Sean Tejaratchi is a taxonomic guerrilla and semiotic hoarder. His social media phenomenon (and book) Liartown generated a tsunami of WTF memes, that have been described as “layered, multivalent detournees of the entire gamut of visual culture from the last century and a half,” and have rightly garnered him a modicum of hybrid literary/graphic design/comedic/web culture celebrity. But Tejaratchi’s cult began way back in the early ’90s, with the unleashing of his eye-boggling all-clip-art zine Crap Hound (CH).
Clip art in this case consists of not only the licensed generic line drawings of happy consumers, etc., but of unique magazine spot illustrations, as well as images from cartoon advertisements, public service pamphlets, food packaging, religious tracts, anthropomorphic business logos, and so on—mostly dating from the Golden Era of print media from the ’30s to the ’60s. Each issue had one or more themes; the first was “Death, Telephones & Scissors” and subsequent volumes centered on “Clowns, Devils, & Bait,” “Superstition,” and so on.
These massive periodicals offered thousands of related images arranged in intricate mosaics that orchestrated the already visually interesting and entertaining pictorial units into playful and dramatic page designs, mutating the staid inventories of a Dover Pictorial Archive, with a dose of punk plunderphonics, into something rich and strange.
Nothing, however, could have prepared us for The Crap Hound Big Book of Unhappiness (CHBBoU)—Tejaratchi’s literal magnum opus, a doorstop of a book that extends the CH formula across 270ish pages and into another dimension altogether. Originally conceived in 1999, as an antidote to mainstream design culture’s embracing of the chirpier end of the vintage clip-art spectrum, the project was repeatedly back-burnered, though Tejaratchi’s stash of graphically reified misery continued to grow and grow.

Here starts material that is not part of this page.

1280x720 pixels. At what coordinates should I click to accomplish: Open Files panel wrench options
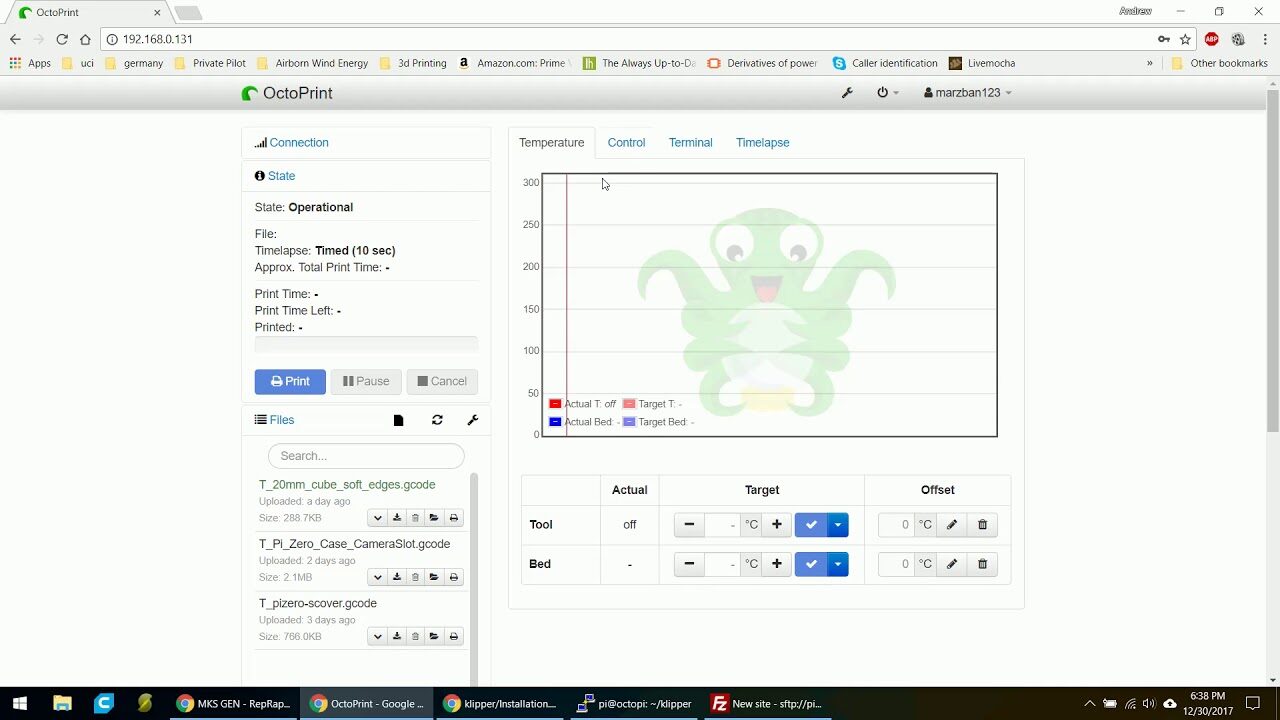click(x=473, y=420)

Published by Feral House (who also published Liartown, and with whom Tejaratchi has worked as a designer) just in time for the holidays (the perfect gift for bitter old hipsters and angst-drenched teens alike!) the CHBBoU compiles thousands upon thousands of separate images depicting an encyclopedic array of unpleasantness —men, women, children and even pets in states of confusion, pain, fear, stress, anger, embarrassment, sorrow, depression and frustration. Tejaratchi accurately forecast back in ’99, “Headaches, upset stomachs, storms, earthquakes, fires, floods, vehicular collisions, weight issues, drugs, suicide, murder, execution and punishment, atomic bombs, unemployment, riots, injuries, falls, fistfights, tantrums, and the silent, nocturnal shame of bedwetting… From the tearful sting of a scraped knee to the ominous shadow of impending planetary doom, you can expect a rich tapestry of trouble.”
Indeed. Tejaratchi’s cup of rue is so full, in fact, that it hath runneth over into a standalone zine Crap Hound #10: More Unhappiness—available, as are reprints of earlier issues and the legendary “Social Justice Kittens calendar” —at buyolympia.com. And this isn’t some condensed version or sampler, but a wholly autonomous volume addressing the same themes, but toggling back to the traditional CH portrait-oriented layout.
This last zine is significant in that it reiterates the surprising narrative quality the Big Book’s horizontal format brings to the fore. The CH zine always struck me as some sort of avant-garde comix, with its intricate, clattering rows of nearly identical signs, stuttering populist archetypes burnished into cliches, fragments of stories reiterated from dozens, hundreds of slightly different POVs.
The cloud of connotative difference between an early 20th-century angry white man rendered in old testament engraving stylee and a 1960s angry white man executed in the Modernism-informed New Yorker panel mode could probably fill a dissertation. But it doesn’t have to, because it’s right there in front of you, in sign language (times gazillion).
The horizontal format (and long duration) does make the CHBBoU seem like a codex, or hieroglyphic scroll—a pictorial key to unlocking the mysteries of a lost civilization. But the implicit universality of its theme—the suffering of humanity—tempers this seeming hermeticism—as does the sheer symbolic legibility of the content.
Tejaratchi’s compositional virtuosity adds another entire layer of narrative, but it’s the narrative of the eye’s journey around a page—up, down, back and forth, in and out, and through to the next. The currents and tides of various themes and variations—foul weather modulating into parasitical infestations, for example—are rhythmic and intuitive. In spite of the apparent arbitrary nature of its organizational principle, the CHBBoU comes off less like a hip graphic design cheat book than the “War and Peace” of semiotically appropriated collage graphic narrative. That’s gotta mean something!